Ruth 1:20–21 (ESV) She said to them, “Do not call me Naomi; call me Mara, for the Almighty has dealt very bitterly with me. 21 I went away full, and the LORD has brought me back empty. Why call me Naomi, when the LORD has testified against me and the Almighty has brought calamity upon me?”
Ruth 1:20–21 (ESV) She said to them, “Do not call me Naomi; call me Mara, for the Almighty has dealt very bitterly with me. 21 I went away full, and the LORD has brought me back empty. Why call me Naomi, when the LORD has testified against me and the Almighty has brought calamity upon me?”
Let us dissect this for a moment. She went away full? There was a famine in the land and they went to Moab to get away from it. A famine by definition is a place of emptiness. Perhaps Naomi was considering her family to be her fulness but if that is the case, why not stick it out in the Lord's promised land WITH THEM and not chase greener pastures?
This would be a good time to bring up the covenant of promise concerning the land. In the Torah, God set stipulations for the people to obey Him in order to experience the bounty of the land. Deuteronomy 28 is where see find them. In that chapter, there are far more verses devoted to the curses God would bring upon the land if they disobeyed than there were blessings for obedience. It's as if God wanted it to be crystal clear that famine and plague in the land would not be random or ecological in nature, they would be SIGNALS to their souls that they had LEFT HIM and they needed to repent and return.
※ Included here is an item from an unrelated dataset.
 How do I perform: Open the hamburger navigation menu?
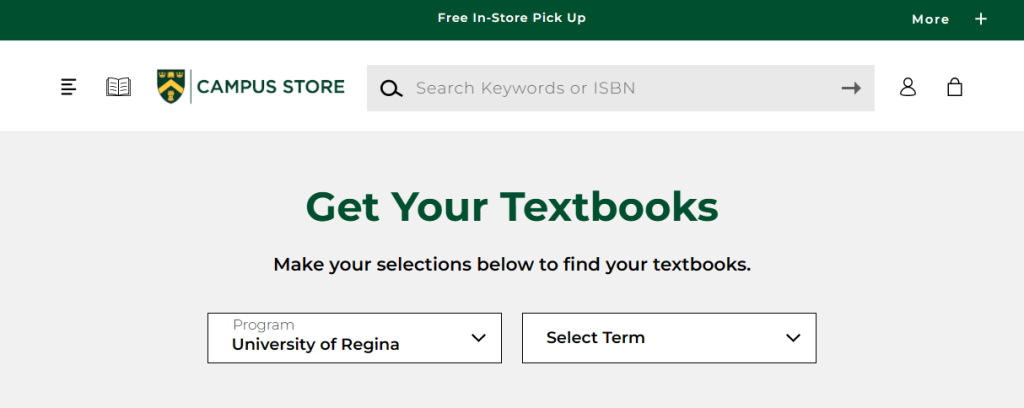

But I want to point out some of the signs of God's judgment upon their rebellion:
Deuteronomy 28:18 (ESV) Cursed shall be the fruit of your womb and the fruit of your ground, the increase of your herds and the young of your flock.
Now Naomi and Elimelech experienced both the curse of their harvest (fruit of their ground), and the curse of their womb (both sons died in the foreign land).
So Naomi comes back from Moab blaming God for all her trouble:
"I went away full, and the LORD has brought me back empty."
This is just like the last chapter in Judges when the people ask "Oh Lord, why has all this happened to us" (Judges 21:3). They were ignorant and blind to their own sin. They were just like their last deliverer Samson who was lulled into defeat through blind attachment to Delilah.
But the good news is this for Naomi. The empty place to which God brings her is the very place where He will start to work FOR her. It is at this empty place that Ruth will attempt to harvest barely. Note the narrator's subtle hint of hope in the last verse of chapter 1:
Ruth 1:22 (ESV) "And they came to Bethlehem at the beginning of barley harvest."
Now barely was a poor person's food in ancient Israel. But empty people are willing to receive anything. And so that receptivity brought upon them through terrible tragedy becomes the birthplace of an enormous turnaround. The humbling experience Naomi has been given has put her in the very place she needs to be for Ruth and Boaz to meet.
What I see the text saying is this: "empty" and "full" are relative terms in God's economy. The moment you feel emptiest can be the very place where God begins toward your fullness. Instead of looking at your life "right now" and making a declaration of bitterness as Namoi did ("Mara" means bitter), why not live with an expectant heart that God who refuses to give up on you will meet you at the end of you?